ABOUT THIS TASK →
Below are the records; how many of their lines contain "Given"? Reply only with that figure.

===== THE DATA

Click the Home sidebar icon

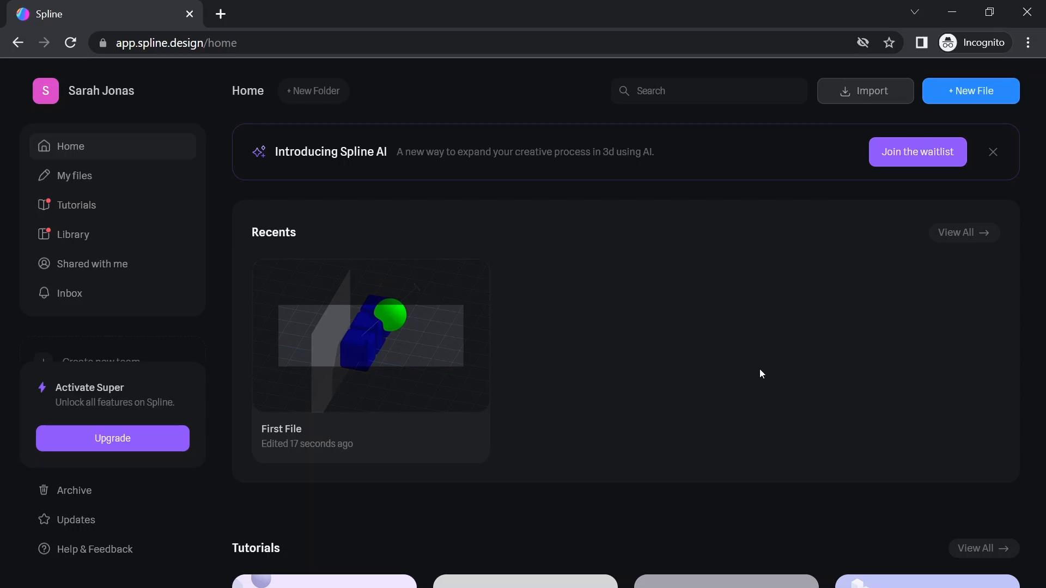(44, 147)
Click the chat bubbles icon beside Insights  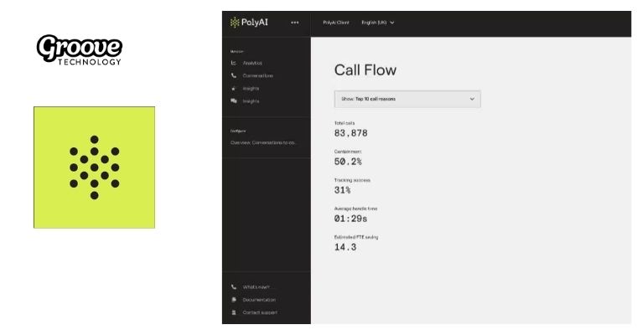tap(234, 101)
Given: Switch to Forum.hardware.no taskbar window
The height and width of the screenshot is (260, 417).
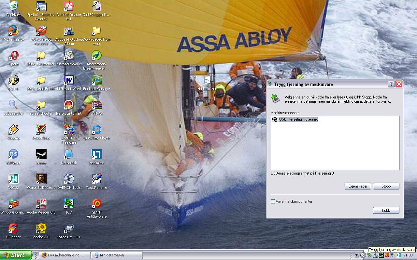Looking at the screenshot, I should tap(65, 255).
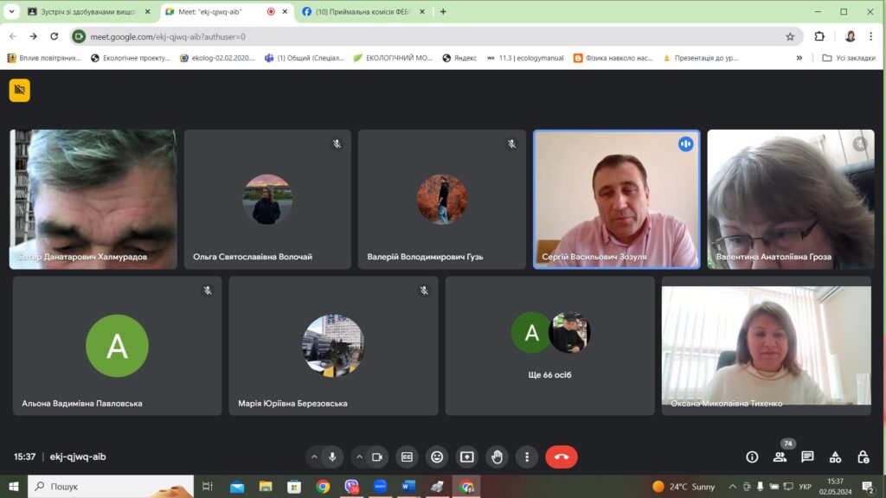The image size is (886, 498).
Task: Open the Ще 66 осіб participants tile
Action: click(x=549, y=346)
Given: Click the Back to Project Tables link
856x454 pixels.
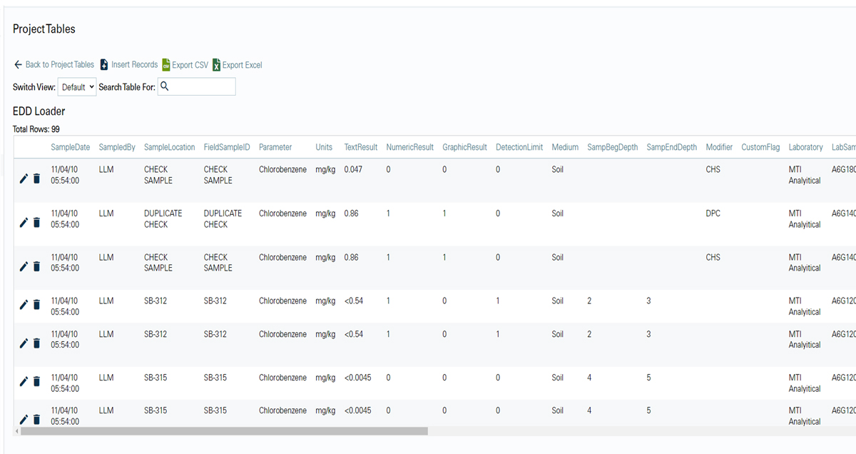Looking at the screenshot, I should click(x=60, y=64).
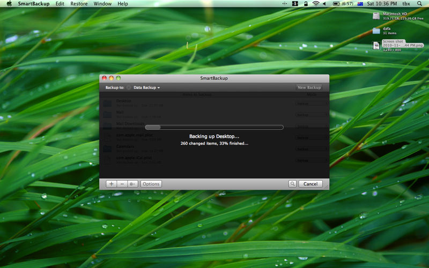Open the SmartBackup application menu
Screen dimensions: 429x268
coord(33,4)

==========

RESPONSE →
2